Thursday, 1/16/13
Let’s catch up on
the first readings from the First Book of Samuel. The Israelites under Joshua
took over the Promised Land sometime around the year 1200 B.C.
To lodge the Ark of the Covenant, they built a shrine at a wooded place called Shiloh, eighty miles north of Jerusalem; and they entrusted the Ark to a family of priests.
Our story opens a
hundred years later, around the year 1100 B.C. , when Shiloh was in the care of
the old priest named Eli, who sat on a bench at the shrine’s door, watching
people come and go.
An Ephraimite man
named Elkanah made yearly visits to the shrine with his wife Peninnah, the
mother of his children, and they were accompanied by a second wife Hannah, who was
barren.
On one occasion
Hannah came alone before the Ark, praying for a son.
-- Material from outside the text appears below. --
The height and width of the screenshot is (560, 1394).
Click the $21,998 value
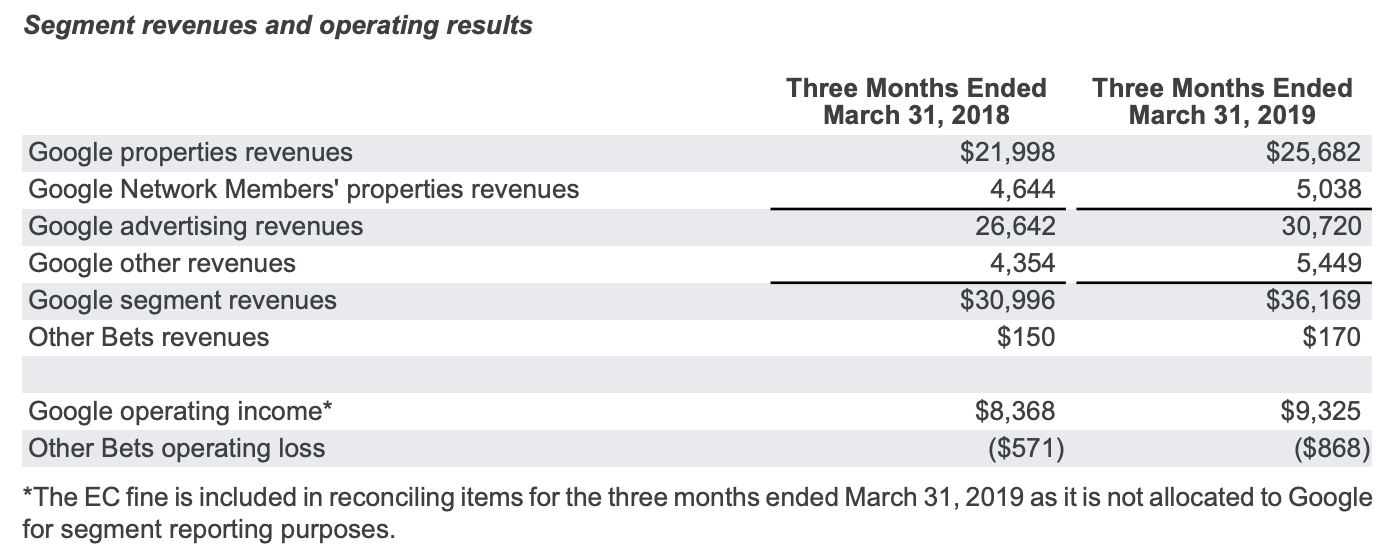tap(1007, 153)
To hide her prayer from
detractors, Hannah moved her lips without making a sound. But old Eli, from his
perch, never having seen anyone pray that way, took Hannah to be drunk, and he
scolded her.
Breaking down,
Hannah told Eli the substance of her prayer, and he promised her a son before
her next visit. Hannah named her boy Samuel, meaning “God has listened;” and
when she had weaned him, she brought Samuel to Shiloh to serve under Eli.
For each year’s visit
to Shiloh Hannah wove a new robe for Samuel, with each of them a size bigger.
One night when
Samuel was sleeping before the Ark, God called him. At the first and second
call Samuel thought that it had been Eli calling him, but on the third summons
Eli released that the Lord was calling Samuel. And from that time on, his answer
always was, “Speak, Lord, your servant is listening.”